Ok, I did forget about this, but yeah, our mail system should be fixing it (and more importantly, doing rate limiting). 

> 
> Also, make sure that StateSaveLocation can keep pace with your expected
> throughput level, or you'll see some performance problems.

It's SSD backed GPFS at the moment. It's not awful, but not the fastest either. What do you usually recommend for failover configurations? SSD+NFS? drbd? 

> 
> - Tim
Comment 3 Tim Wickberg 2017-12-05 22:39:46 MST
> We do have this set for places where interactive jobs make sense. It's hard
> to do from inside the large batch systems. It'd be nice if this weren't
> necessary and there were an option to proxy everything through slurmctld

That's an interesting idea. I can split that into an enhancement request if you'd like, I can think of at least a few other environments that could make use of some aspects of this.

> > - set JobAcctGatherType to linux instead of cgroup (should have nearly
> > identical stats, and is much faster)
> 
> We'll look into this one. One of the draws to using the cgroup way is that
> the stats should line up with our (cgroup based) custom out-of-memory
> management tooling. How much is much faster? I wouldn't think reading cgroup
> stats should be that expensive. 

It's only a mild suggestion at this point, and if you want the data to perfectly match up you can leave it alone then.

It's proven an order of magnitude or two slower in some internal testing, but you're probably not going to notice it in most instances.

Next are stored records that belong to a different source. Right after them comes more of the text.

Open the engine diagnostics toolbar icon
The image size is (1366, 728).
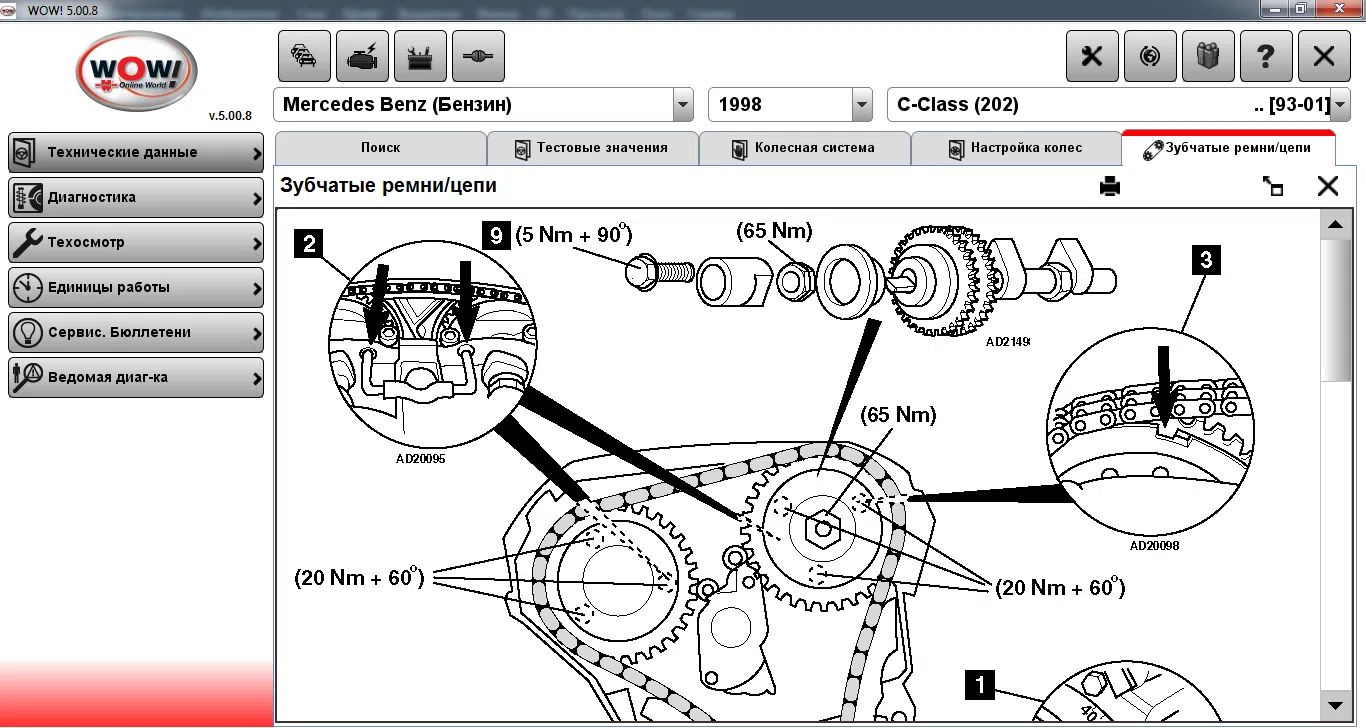pyautogui.click(x=362, y=57)
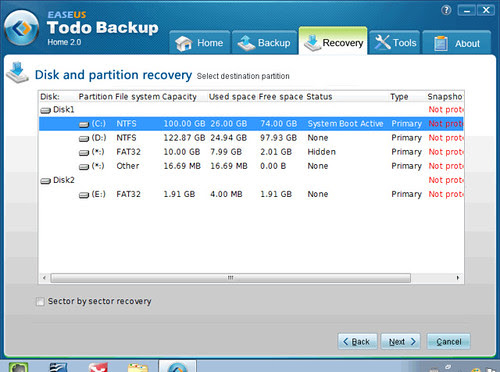The width and height of the screenshot is (500, 372).
Task: Click Todo Backup icon in taskbar
Action: click(x=177, y=366)
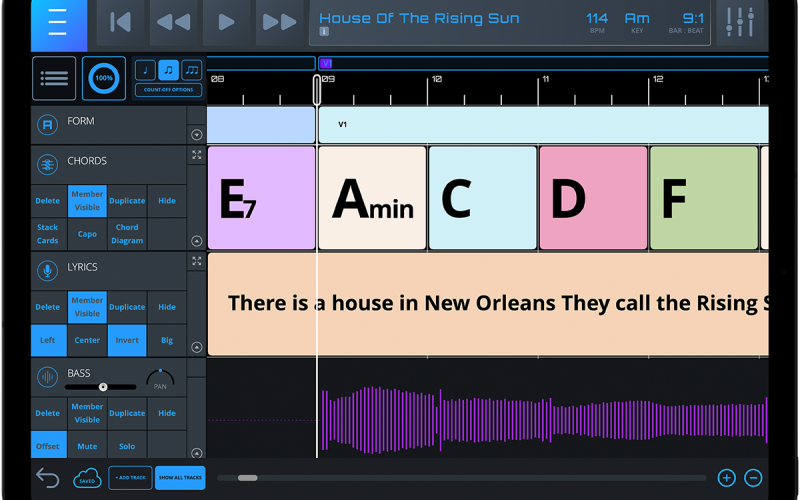Open the hamburger main menu

(58, 25)
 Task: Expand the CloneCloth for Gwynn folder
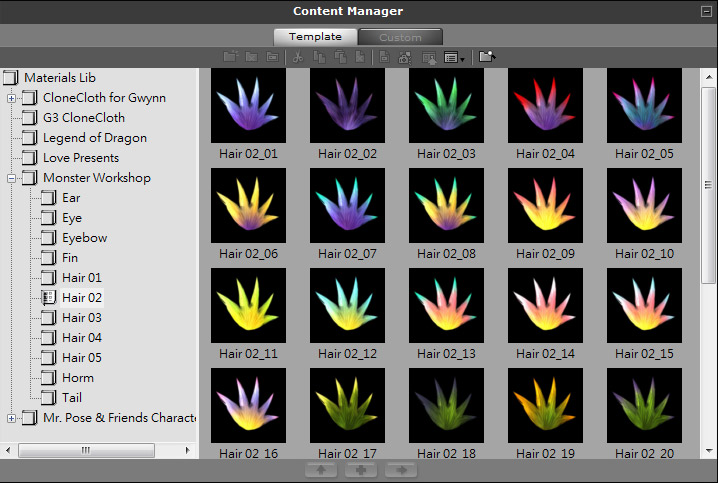click(11, 98)
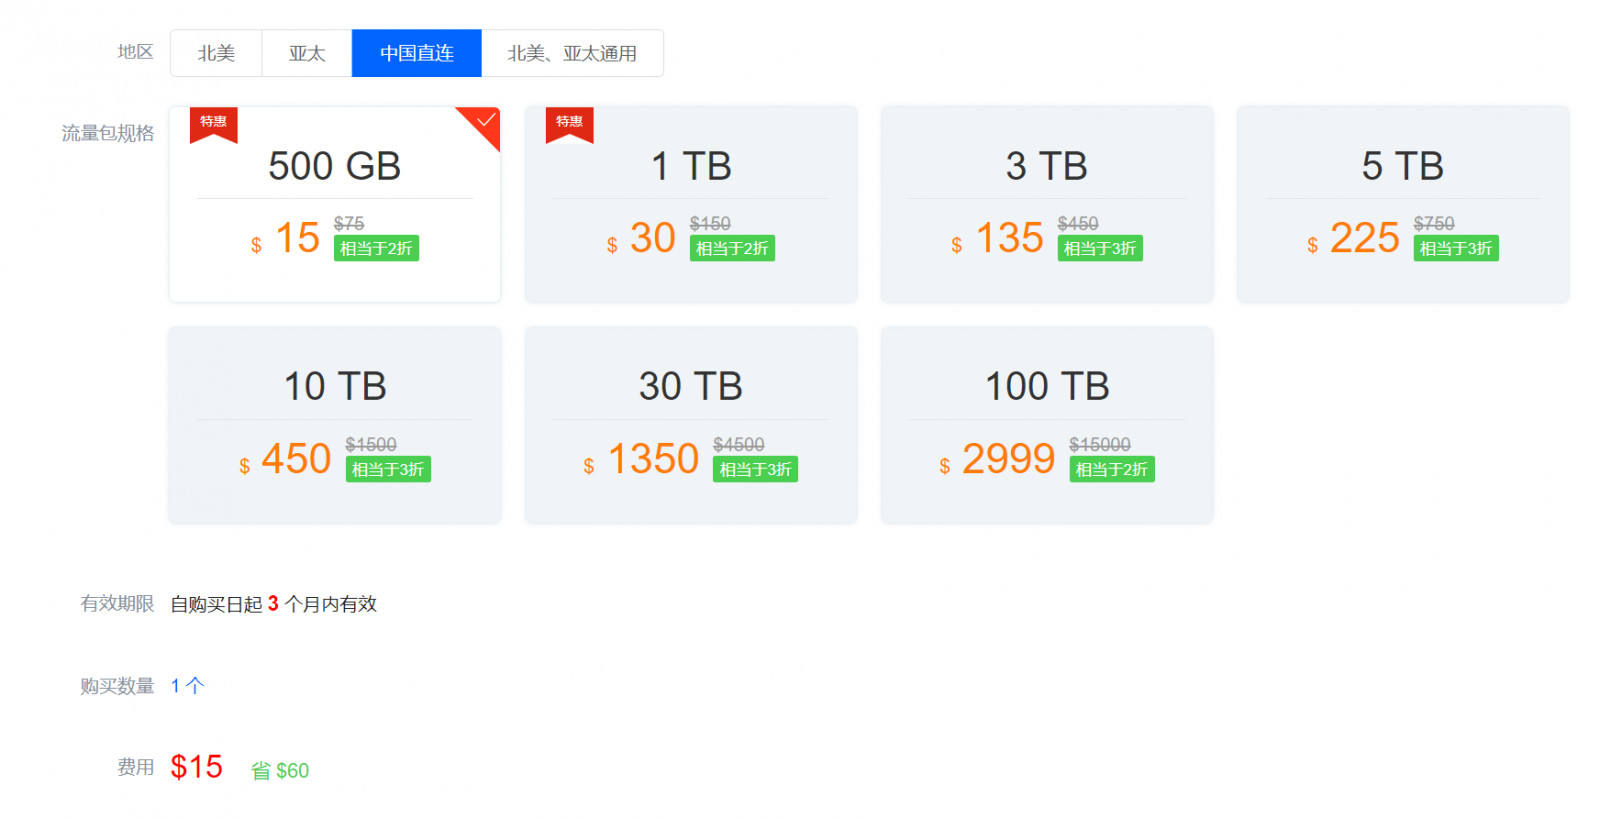This screenshot has width=1600, height=818.
Task: Pick the 10 TB package card
Action: (x=335, y=387)
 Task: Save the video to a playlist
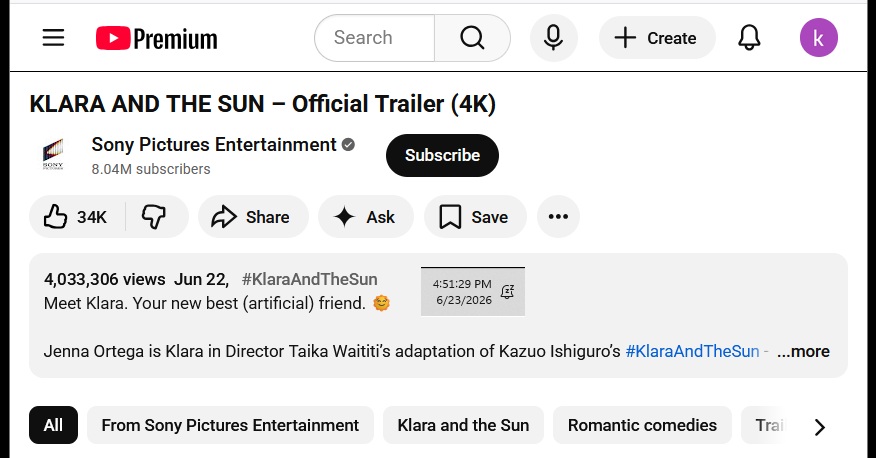coord(475,217)
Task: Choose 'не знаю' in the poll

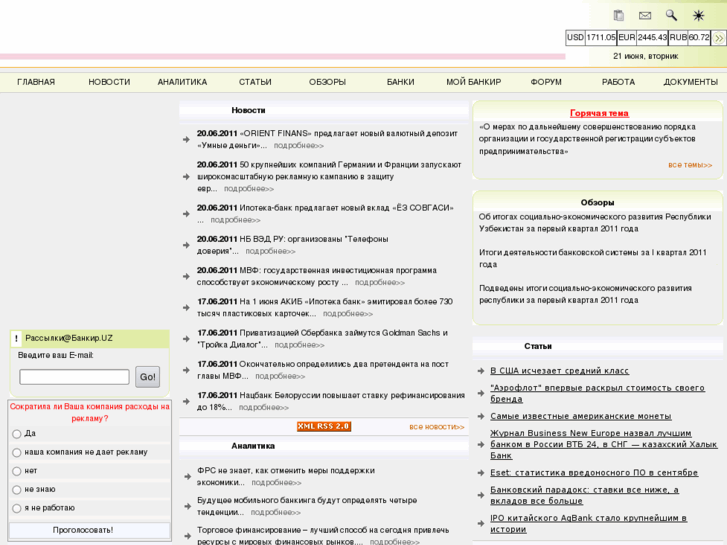Action: pos(17,489)
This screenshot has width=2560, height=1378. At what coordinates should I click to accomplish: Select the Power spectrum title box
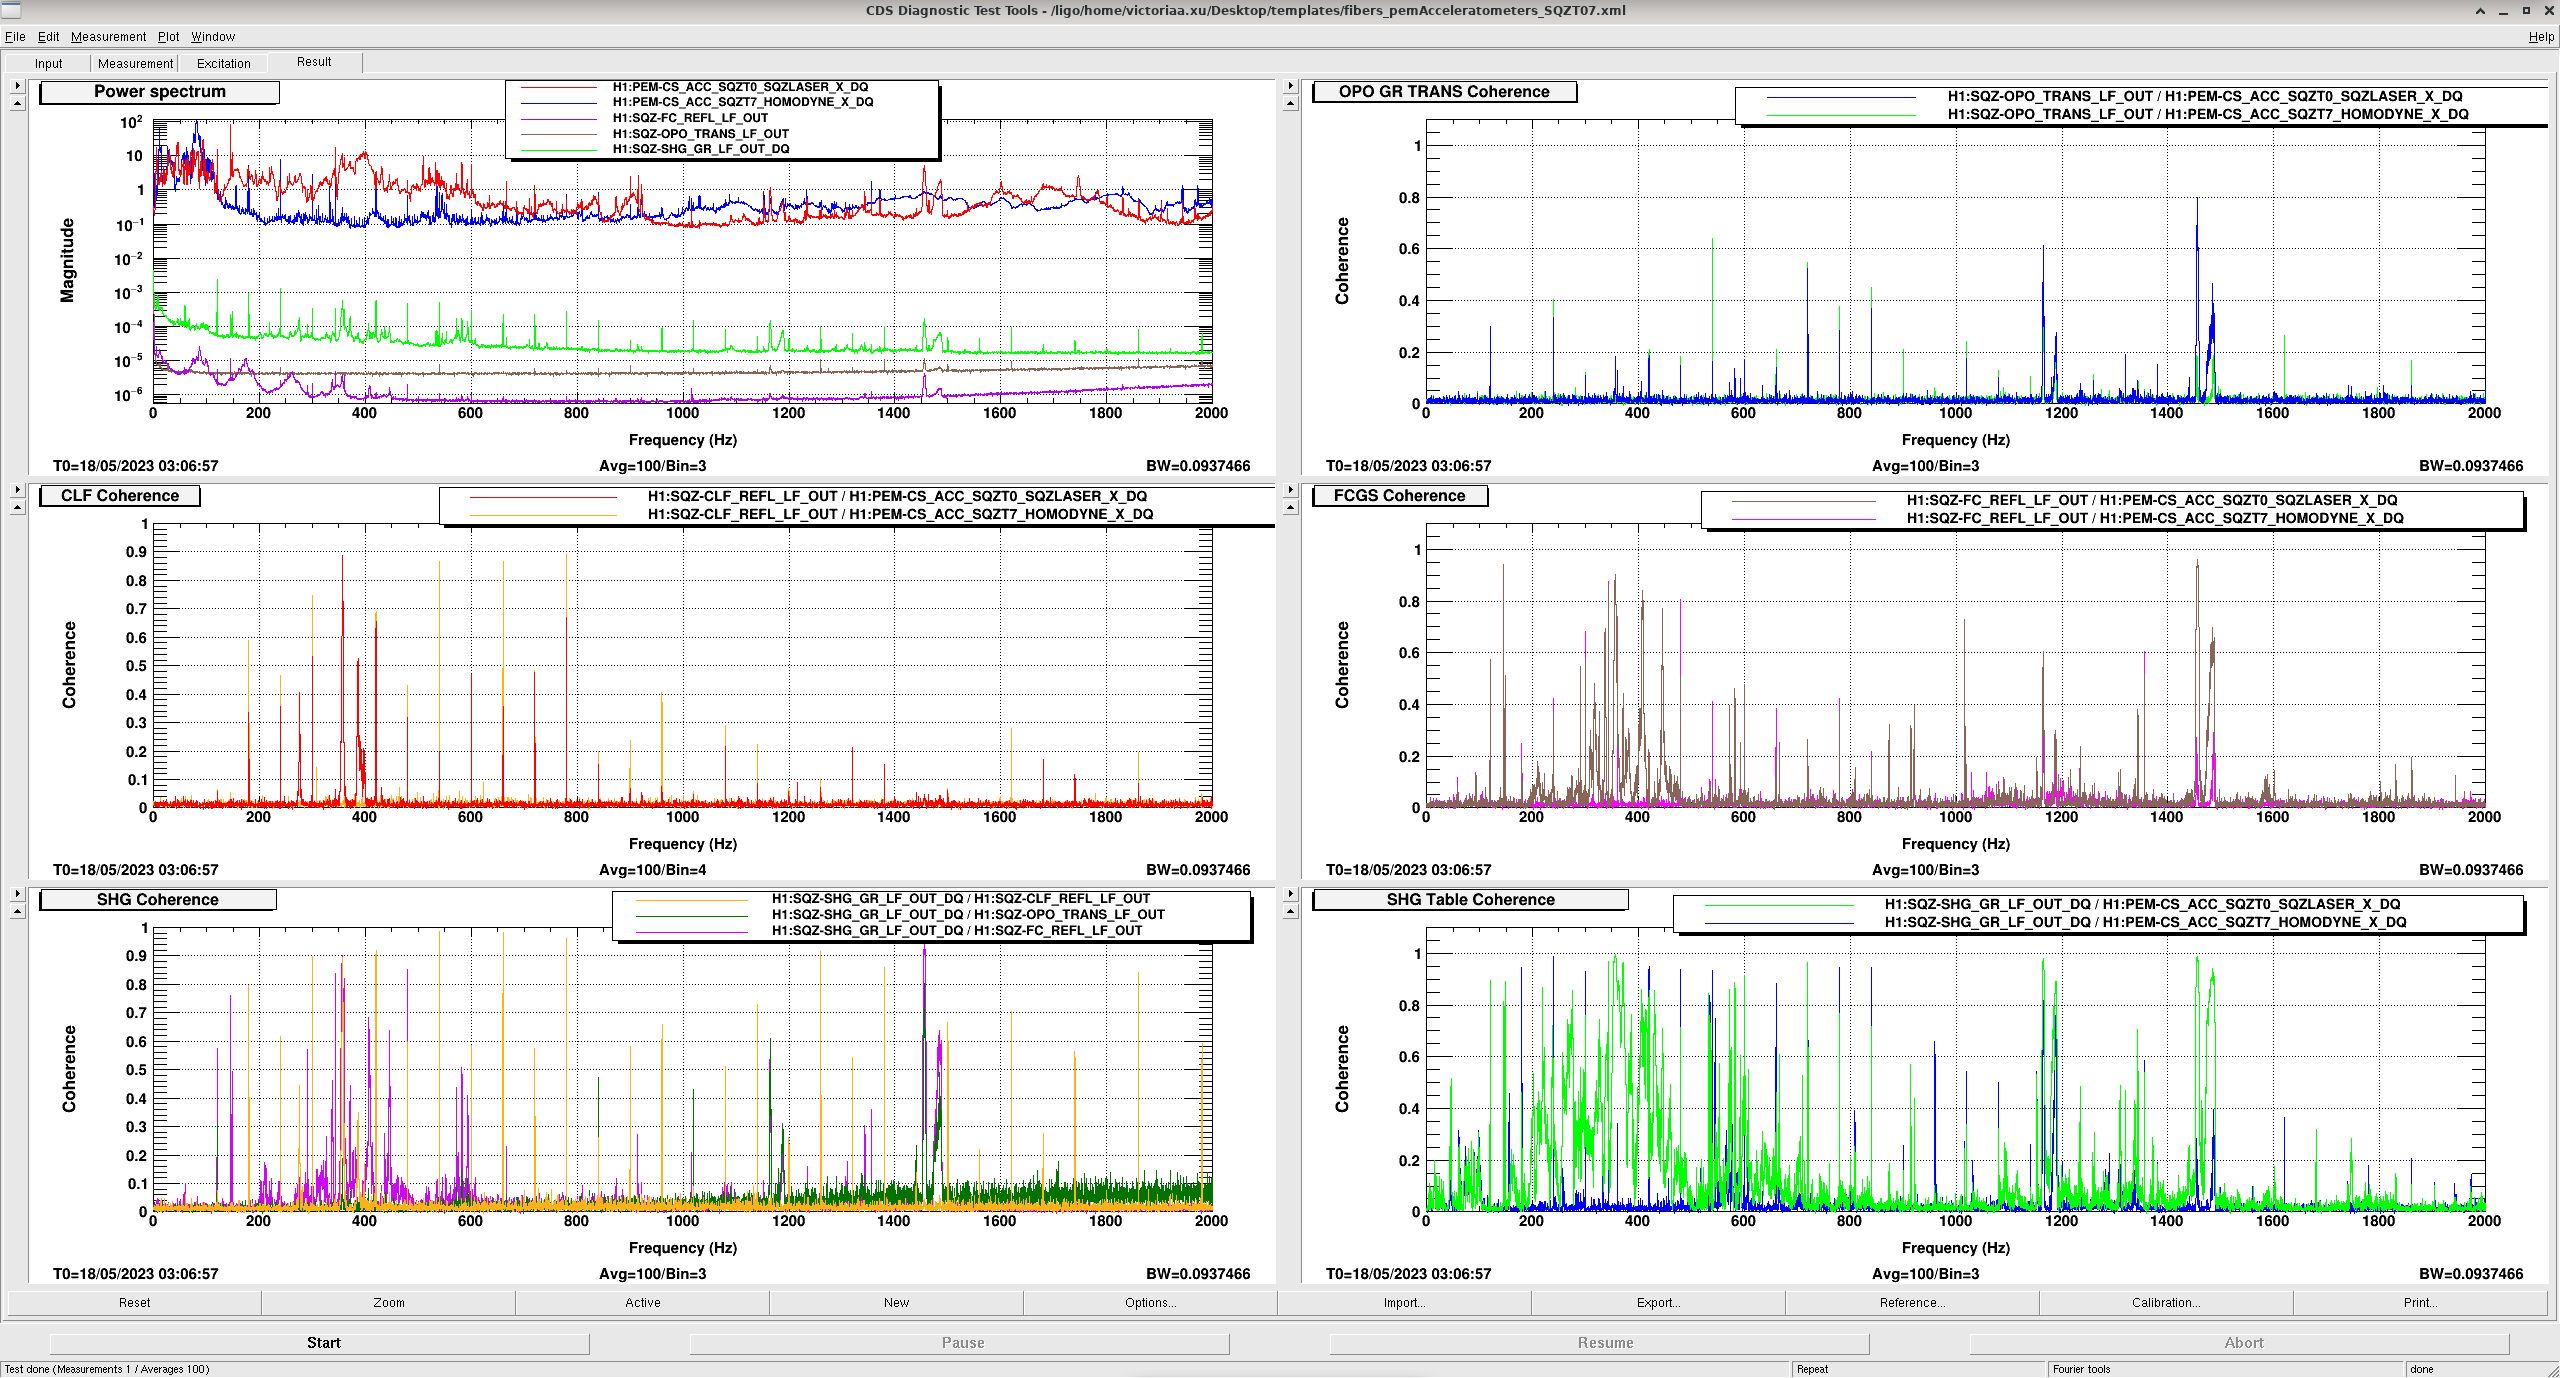[x=159, y=92]
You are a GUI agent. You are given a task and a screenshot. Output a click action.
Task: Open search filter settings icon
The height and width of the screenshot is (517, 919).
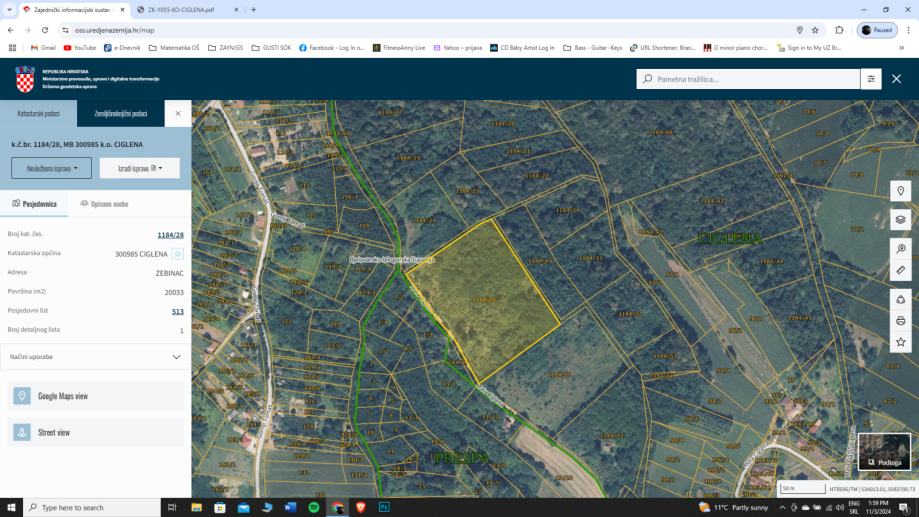[x=871, y=78]
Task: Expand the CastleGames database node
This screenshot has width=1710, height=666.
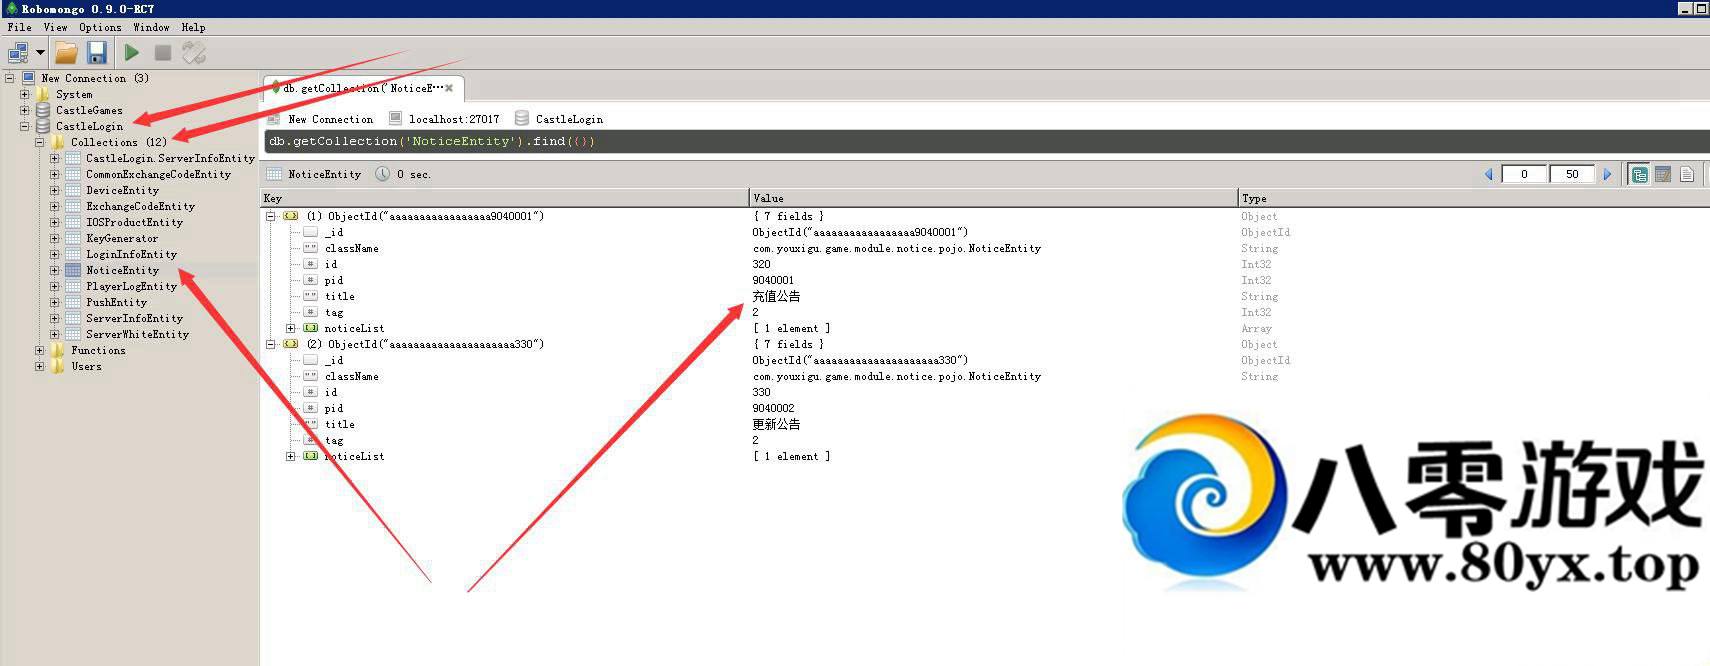Action: pyautogui.click(x=25, y=110)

> > - there is no such thing as JobCompType=jobcomp/slurmdbd
> 
> should this be jobcomp/mysql? Does that mean that the slurmctld needs to be
> able to talk to the sql server directly? Doesn't that defeat the purpose of
> slurmdbd? 

Probably not.

The slurmdbd accounting is always enabled when using AccountingStorageType=slurmdbd.

The JobComp accounting is separate, and is not what sacct is using by default. Most sites don't need that, or use it to dump a separate copy to plain-text files as a backup.

> > Also, make sure that StateSaveLocation can keep pace with your expected
> > throughput level, or you'll see some performance problems.
> 
> It's SSD backed GPFS at the moment. It's not awful, but not the fastest
> either. What do you usually recommend for failover configurations? SSD+NFS?
> drbd? 

That should be fine. The recommendations vary with system thoughput, and we don't mandate a specific implementations.

Most sites will do NFS (hopefully backed by SSD/NVMe), or use the Lustre/GPFS filesystem underpinning the rest of the applications/home directories for their cluster.

If you were building something dedicated for this, my personal recommendation is OCFS2 against a SAS/FC array plugged directly into the two control nodes.

I know a few sites are using DRDB, but I don't usually recommend it due to the complexity of getting it configured properly.
Comment 4 Ben Matthews 2017-12-06 11:00:28 MST
(In reply to Tim Wickberg from comment #3)
> > We do have this set for places where interactive jobs make sense. It's hard
> > to do from inside the large batch systems. It'd be nice if this weren't
> > necessary and there were an option to proxy everything through slurmctld
> 
> That's an interesting idea. I can split that into an enhancement request if
> you'd like, I can think of at least a few other environments that could make
> use of some aspects of this.
> 

It's not the most critical thing in the world, but I'd like to see this happen. All the bidirectional connections are quite problematic to (securely) pass through firewalls between internet addressable hosts. If there were an option to have all communications pass through one socket, preferably a connection from the compute host to slurmctld, that would make things much easier - especially if people start federating remote clusters (something we're certainly looking into doing). Obviously this would have to be reasonably performant, but I don't think it should be that hard to do at the scale of the vast majority of today's systems.
Comment 6 Tim Wickberg 2018-01-18 18:20:49 MST
Ben - 

Tagging this as resolved/infogiven; I believe more of the question have moved on to bug 4643 and similar at this point.